TVM is a powerful tool that can be used to make financial decisions. For example, TVM can be used to calculate the present value of a future cash flow, or to calculate the future value of a present cash flow. Calculations for New Capital Projects The following are the financial calculations needed for the new capital projects of purchasing an MRI and deciding whether to expand the emergency room or to renovate the hospital lobby: MRI The cost of purchasing an MRI is $1 million. The MRI will generate $200,000 in annual revenue. The MRI will have a lifespan of 10 years. The present value of the MRI is calculated as follows: Present Value = Future Value / (1 + r)^t where:
  • Present Value = the present value of the MRI
  • Future Value = $200,000
  • r = the discount rate (assumed to be 5%)
  • t = the number of years (10)
The present value of the MRI is $1.46 million. Emergency Room Expansion The cost of expanding the emergency room is $5 million. The expanded emergency room will generate $1 million in annual revenue. The expanded emergency room will have a lifespan of 20 years. The present value of the emergency room expansion is calculated as follows: Present Value = Future Value / (1 + r)^t where:
  • Present Value = the present value of the emergency room expansion
  • Future Value = $1 million
  • r = the discount rate (assumed to be 5%)
  • t = the number of years (20)
The present value of the emergency room expansion is $4.5 million. Hospital Lobby Renovation The cost of renovating the hospital lobby is $2 million. The renovated lobby will generate $500,000 in annual revenue. The renovated lobby will have a lifespan of 10 years. The present value of the hospital lobby renovation is calculated as follows: Present Value = Future Value / (1 + r)^t where:
  • Present Value = the present value of the hospital lobby renovation
  • Future Value = $500,000
  • r = the discount rate (assumed to be 5%)

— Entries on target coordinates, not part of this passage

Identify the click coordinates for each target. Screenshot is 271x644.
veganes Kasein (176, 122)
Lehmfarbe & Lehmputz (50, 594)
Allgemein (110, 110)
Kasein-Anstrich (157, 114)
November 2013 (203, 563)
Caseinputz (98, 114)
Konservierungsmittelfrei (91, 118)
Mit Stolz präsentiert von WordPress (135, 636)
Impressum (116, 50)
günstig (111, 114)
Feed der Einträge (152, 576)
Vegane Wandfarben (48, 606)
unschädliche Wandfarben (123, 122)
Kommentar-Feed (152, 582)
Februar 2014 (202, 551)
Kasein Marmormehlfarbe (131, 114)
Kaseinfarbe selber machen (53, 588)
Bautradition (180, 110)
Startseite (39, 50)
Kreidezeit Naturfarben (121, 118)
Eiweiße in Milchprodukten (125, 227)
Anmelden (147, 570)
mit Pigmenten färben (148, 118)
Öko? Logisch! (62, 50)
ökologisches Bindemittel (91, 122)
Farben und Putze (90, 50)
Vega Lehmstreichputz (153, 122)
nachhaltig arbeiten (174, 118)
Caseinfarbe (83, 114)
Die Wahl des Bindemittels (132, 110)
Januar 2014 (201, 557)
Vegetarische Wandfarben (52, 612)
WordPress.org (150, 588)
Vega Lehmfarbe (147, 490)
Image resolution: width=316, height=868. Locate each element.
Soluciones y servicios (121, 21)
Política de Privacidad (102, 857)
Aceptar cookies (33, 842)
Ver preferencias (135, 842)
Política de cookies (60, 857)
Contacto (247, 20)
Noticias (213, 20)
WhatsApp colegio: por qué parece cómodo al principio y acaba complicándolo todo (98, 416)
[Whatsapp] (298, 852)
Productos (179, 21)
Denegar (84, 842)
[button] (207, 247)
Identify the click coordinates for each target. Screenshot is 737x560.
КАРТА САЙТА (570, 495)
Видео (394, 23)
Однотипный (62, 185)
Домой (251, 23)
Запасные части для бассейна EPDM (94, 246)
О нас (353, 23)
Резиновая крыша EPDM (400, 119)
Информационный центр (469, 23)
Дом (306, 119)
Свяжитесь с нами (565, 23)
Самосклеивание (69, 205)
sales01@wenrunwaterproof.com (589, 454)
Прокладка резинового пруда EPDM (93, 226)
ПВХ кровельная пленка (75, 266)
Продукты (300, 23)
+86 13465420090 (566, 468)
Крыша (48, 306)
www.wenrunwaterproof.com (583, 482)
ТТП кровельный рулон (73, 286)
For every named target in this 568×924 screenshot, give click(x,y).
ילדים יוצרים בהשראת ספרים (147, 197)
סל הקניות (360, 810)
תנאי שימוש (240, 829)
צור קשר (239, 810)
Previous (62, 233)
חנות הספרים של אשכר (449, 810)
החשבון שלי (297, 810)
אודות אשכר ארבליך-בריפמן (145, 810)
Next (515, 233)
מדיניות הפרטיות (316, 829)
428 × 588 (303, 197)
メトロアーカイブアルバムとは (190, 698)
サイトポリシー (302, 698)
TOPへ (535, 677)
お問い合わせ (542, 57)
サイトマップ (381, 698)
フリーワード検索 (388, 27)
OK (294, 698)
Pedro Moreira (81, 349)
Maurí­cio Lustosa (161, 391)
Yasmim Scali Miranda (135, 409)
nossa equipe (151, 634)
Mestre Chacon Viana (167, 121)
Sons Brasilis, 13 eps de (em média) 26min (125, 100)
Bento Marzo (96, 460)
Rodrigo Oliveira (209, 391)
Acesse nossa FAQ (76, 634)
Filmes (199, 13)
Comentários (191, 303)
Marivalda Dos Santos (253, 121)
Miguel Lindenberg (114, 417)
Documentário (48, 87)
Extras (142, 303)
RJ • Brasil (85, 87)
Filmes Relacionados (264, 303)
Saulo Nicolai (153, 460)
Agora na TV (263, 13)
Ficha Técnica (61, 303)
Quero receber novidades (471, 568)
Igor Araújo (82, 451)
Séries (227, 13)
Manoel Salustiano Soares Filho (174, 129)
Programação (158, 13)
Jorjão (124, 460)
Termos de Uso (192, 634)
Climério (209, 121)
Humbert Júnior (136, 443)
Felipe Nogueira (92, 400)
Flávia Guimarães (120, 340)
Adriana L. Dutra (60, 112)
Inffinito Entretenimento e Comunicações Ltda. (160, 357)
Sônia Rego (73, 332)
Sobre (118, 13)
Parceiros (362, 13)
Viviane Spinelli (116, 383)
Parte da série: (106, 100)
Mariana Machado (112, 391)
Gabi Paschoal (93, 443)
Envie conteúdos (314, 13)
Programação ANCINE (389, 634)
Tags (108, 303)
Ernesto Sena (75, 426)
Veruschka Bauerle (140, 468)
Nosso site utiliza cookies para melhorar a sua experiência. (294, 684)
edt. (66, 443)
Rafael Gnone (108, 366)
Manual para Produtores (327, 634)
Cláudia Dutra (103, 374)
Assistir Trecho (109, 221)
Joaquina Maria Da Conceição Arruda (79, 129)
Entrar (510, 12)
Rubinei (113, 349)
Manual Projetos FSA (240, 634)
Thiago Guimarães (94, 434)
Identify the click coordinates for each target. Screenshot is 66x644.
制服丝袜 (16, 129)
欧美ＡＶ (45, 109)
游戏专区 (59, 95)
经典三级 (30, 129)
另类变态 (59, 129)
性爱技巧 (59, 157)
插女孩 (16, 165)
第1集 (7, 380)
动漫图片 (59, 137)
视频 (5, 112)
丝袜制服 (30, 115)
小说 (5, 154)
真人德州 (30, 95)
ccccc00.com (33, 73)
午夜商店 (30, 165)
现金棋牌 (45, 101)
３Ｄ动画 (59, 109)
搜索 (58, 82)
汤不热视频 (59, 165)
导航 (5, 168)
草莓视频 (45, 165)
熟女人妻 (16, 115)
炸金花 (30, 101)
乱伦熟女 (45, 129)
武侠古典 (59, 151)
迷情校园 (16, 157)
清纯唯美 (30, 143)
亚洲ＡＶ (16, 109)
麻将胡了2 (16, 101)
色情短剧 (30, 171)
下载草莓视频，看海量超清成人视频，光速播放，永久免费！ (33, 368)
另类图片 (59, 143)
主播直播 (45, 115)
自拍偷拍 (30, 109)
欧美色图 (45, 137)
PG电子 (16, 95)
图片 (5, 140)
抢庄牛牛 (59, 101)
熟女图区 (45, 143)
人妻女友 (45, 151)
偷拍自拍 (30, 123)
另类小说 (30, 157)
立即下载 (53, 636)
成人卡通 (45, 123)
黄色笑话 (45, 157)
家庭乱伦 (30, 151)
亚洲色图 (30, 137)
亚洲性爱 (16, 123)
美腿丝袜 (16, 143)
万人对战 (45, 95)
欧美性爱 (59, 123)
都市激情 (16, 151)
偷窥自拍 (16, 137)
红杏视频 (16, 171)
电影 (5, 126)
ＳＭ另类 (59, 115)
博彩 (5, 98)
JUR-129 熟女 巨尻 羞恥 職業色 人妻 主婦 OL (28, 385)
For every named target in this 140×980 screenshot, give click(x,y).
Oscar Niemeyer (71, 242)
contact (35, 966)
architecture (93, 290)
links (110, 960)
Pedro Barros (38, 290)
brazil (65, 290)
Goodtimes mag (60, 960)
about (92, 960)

  • t = the number of years (10)
The present value of the hospital lobby renovation is $2.8 million. Decision Making The three projects have different present values. The MRI has the highest present value, followed by the emergency room expansion and the hospital lobby renovation. This means that the MRI is the most financially attractive project. However, other factors should also be considered when making a decision, such as the need for the project, the impact on patients, and the impact on staff. In this case, the hospital may decide to expand the emergency room because it is a more pressing need. The hospital may also decide to renovate the hospital lobby because it will improve the patient experience. The decision of which project to pursue should be made after careful consideration of all of the factors involved.